Task details: Write out as a numbered list the lines from the one containing "I want to click on phone-input, so" through the end of the rows, both included, skipping any blank lines. Leave the pictures out.

Material to process:
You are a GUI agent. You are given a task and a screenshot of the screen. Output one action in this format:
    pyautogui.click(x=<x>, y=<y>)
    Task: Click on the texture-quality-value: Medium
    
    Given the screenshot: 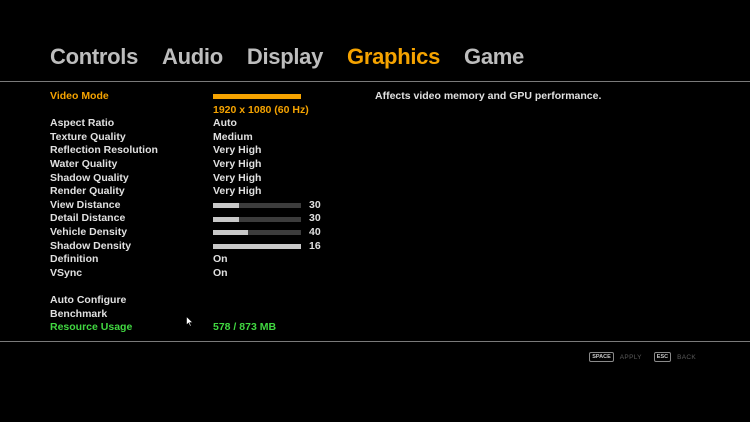 What is the action you would take?
    pyautogui.click(x=288, y=138)
    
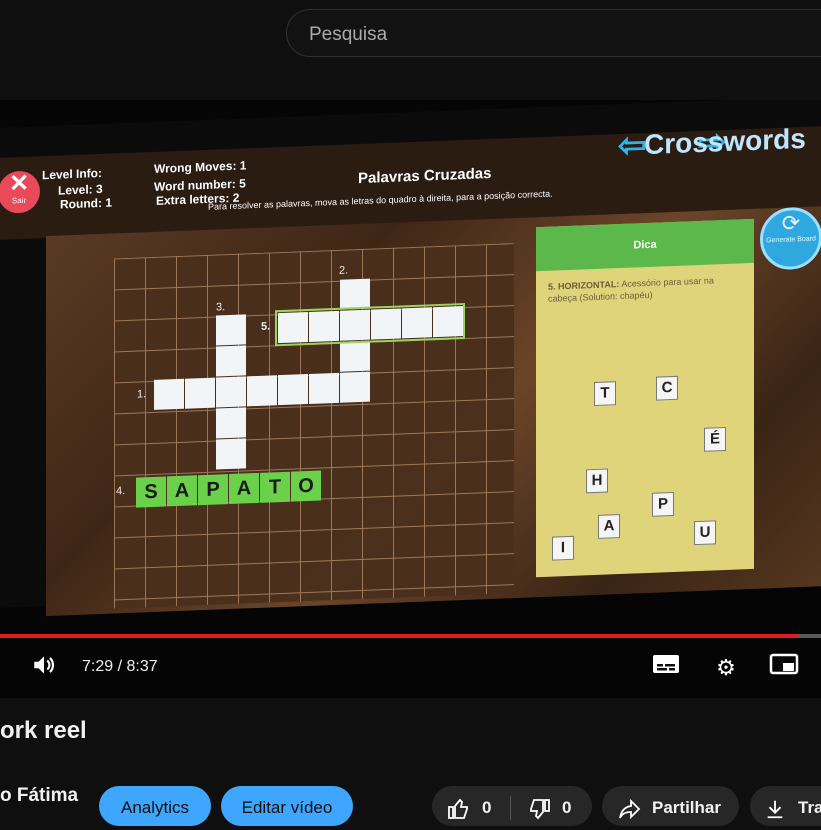  I want to click on player-controls: 7:29 / 8:37 ⚙, so click(410, 668).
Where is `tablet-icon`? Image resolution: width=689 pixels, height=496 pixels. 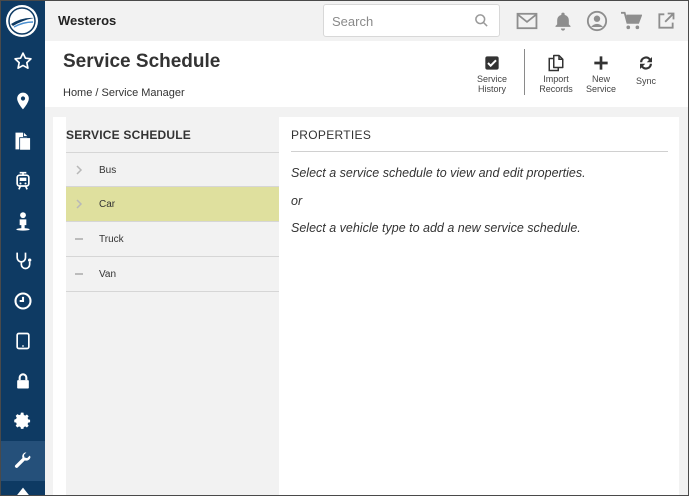 tablet-icon is located at coordinates (22, 341).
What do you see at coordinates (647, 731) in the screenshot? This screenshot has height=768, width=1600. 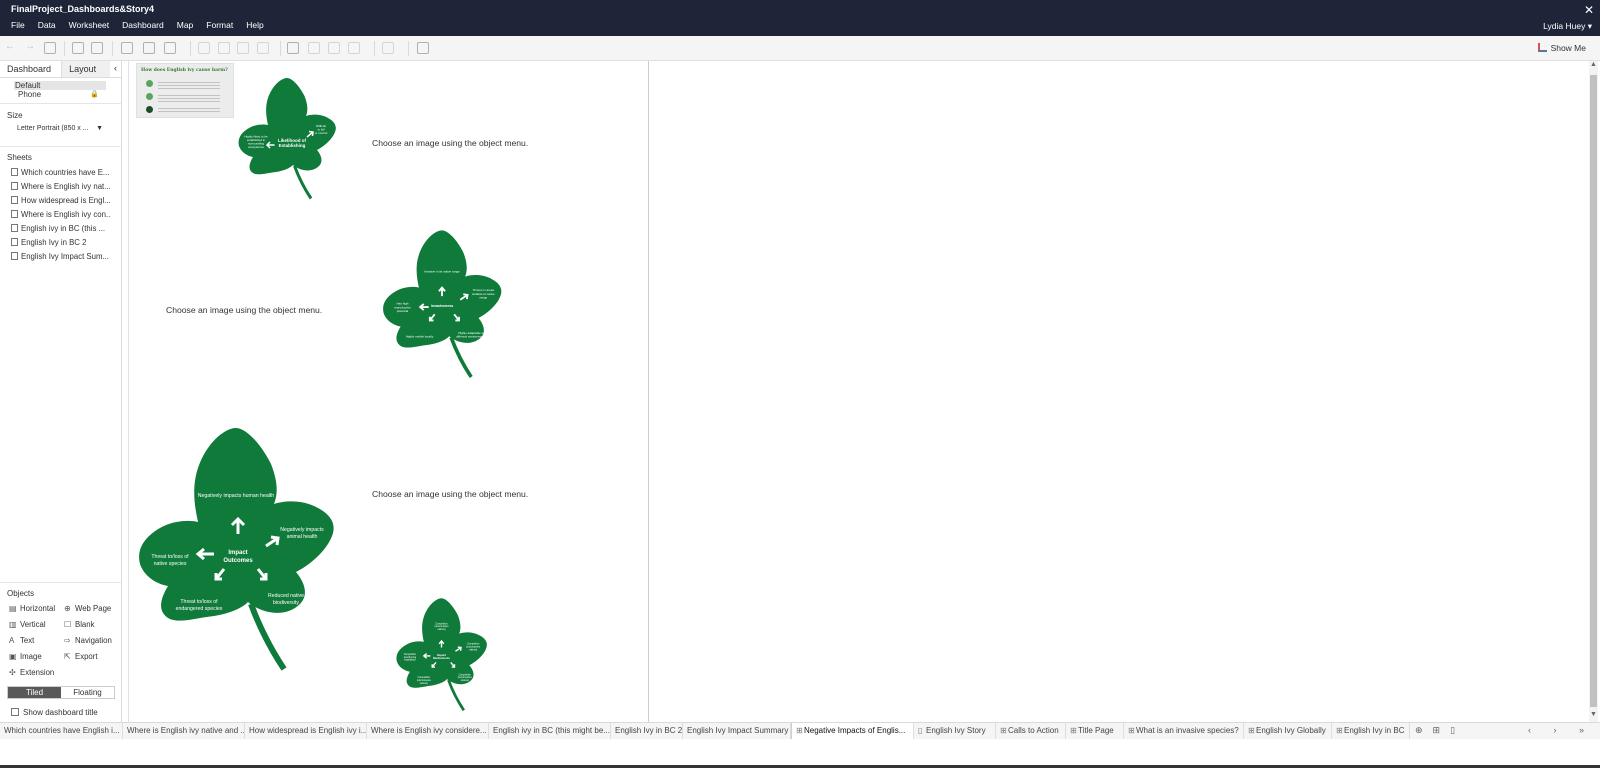 I see `tab-sheet: English Ivy in BC 2` at bounding box center [647, 731].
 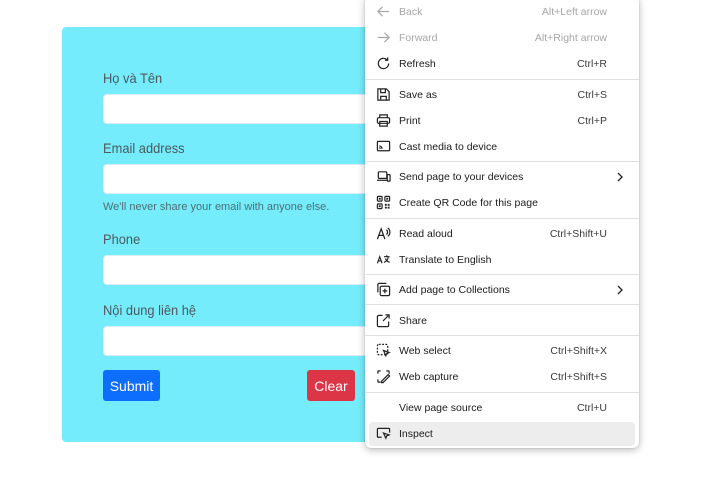 I want to click on phone-input, so click(x=253, y=270).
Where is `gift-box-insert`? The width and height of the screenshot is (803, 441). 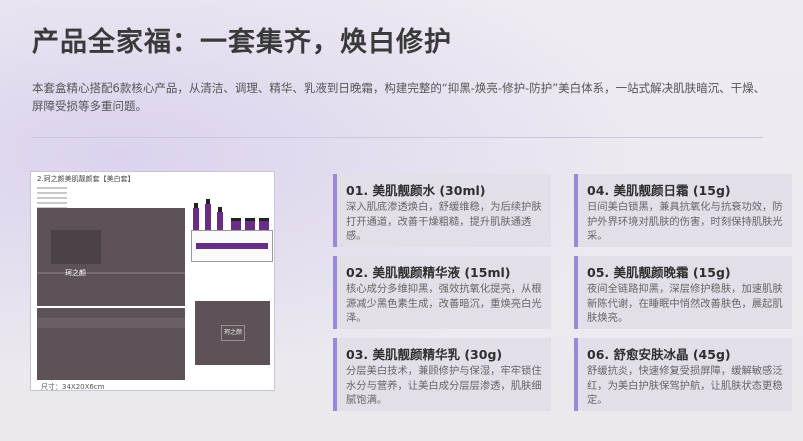
gift-box-insert is located at coordinates (76, 247).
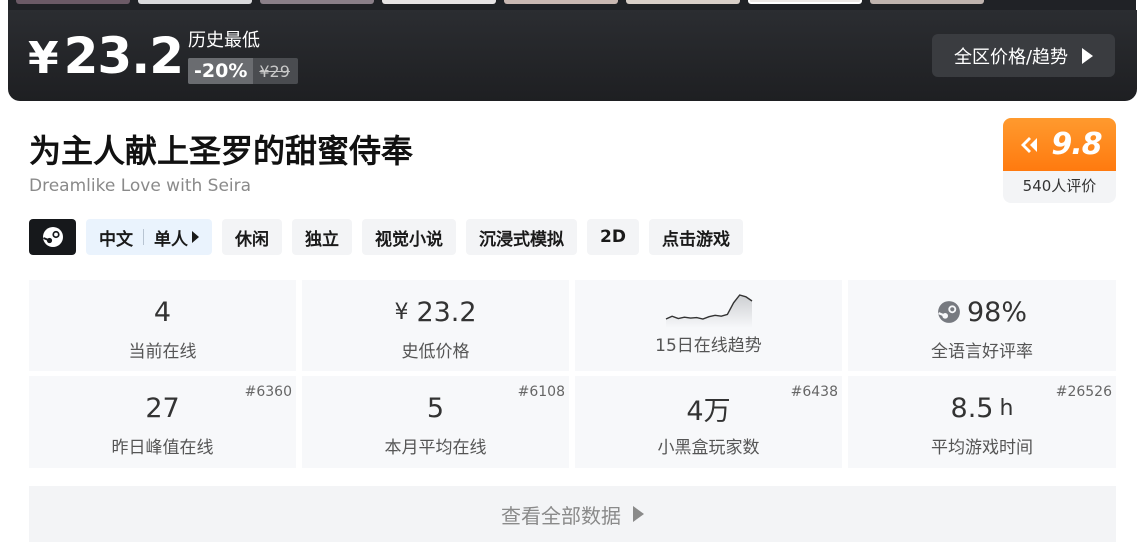  Describe the element at coordinates (982, 352) in the screenshot. I see `stat-label: 全语言好评率` at that location.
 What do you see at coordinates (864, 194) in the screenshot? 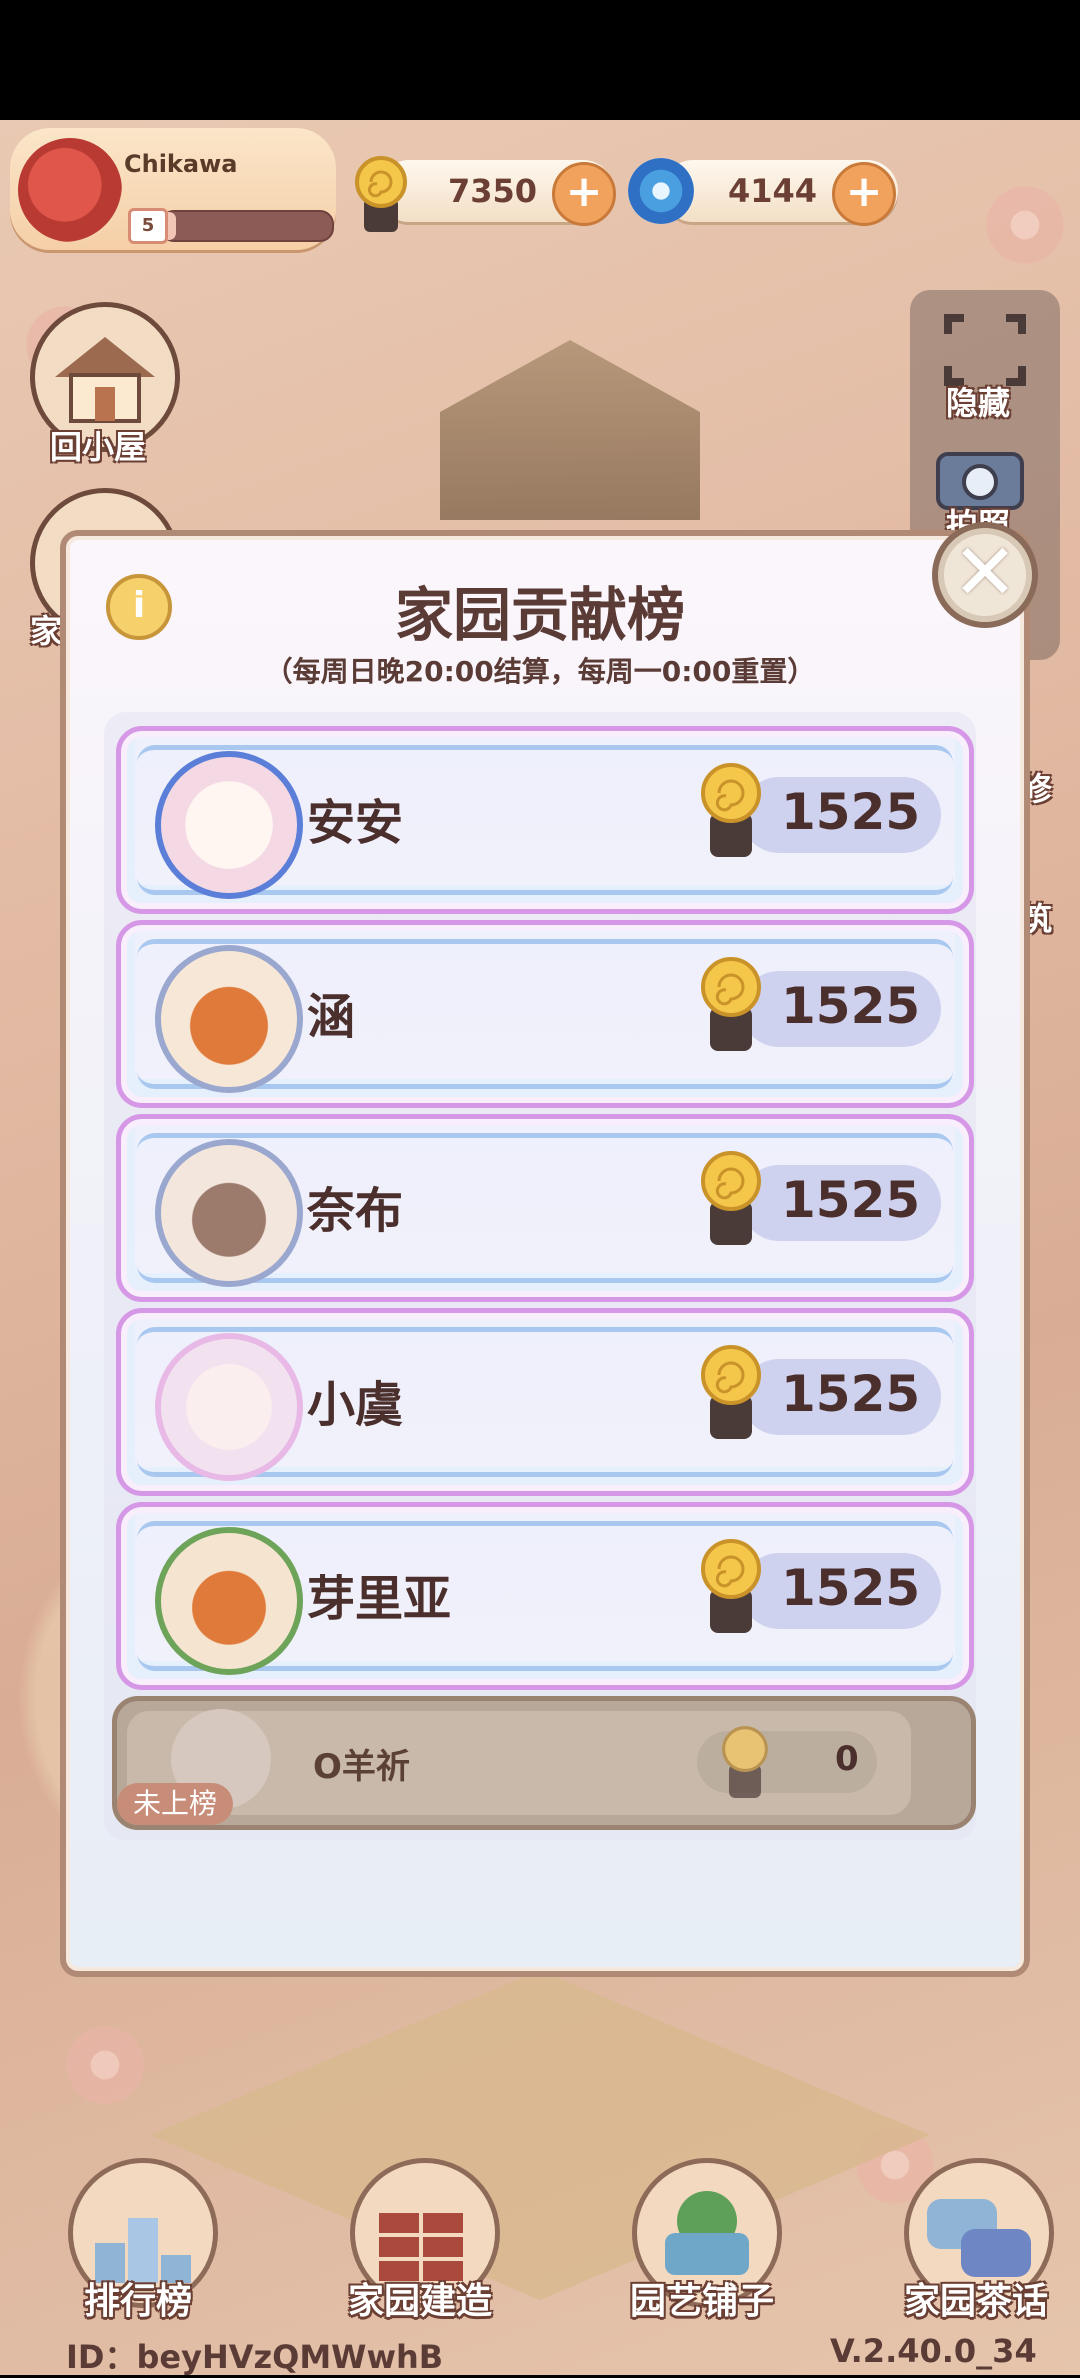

Output of the exercise:
1.   I want to click on phone-input, so click(x=253, y=270).
2. Where is `gift-box-insert`? The width and height of the screenshot is (803, 441). 
3. gift-box-insert is located at coordinates (76, 247).
4.   Describe the element at coordinates (982, 352) in the screenshot. I see `stat-label: 全语言好评率` at that location.
5.  What do you see at coordinates (864, 194) in the screenshot? 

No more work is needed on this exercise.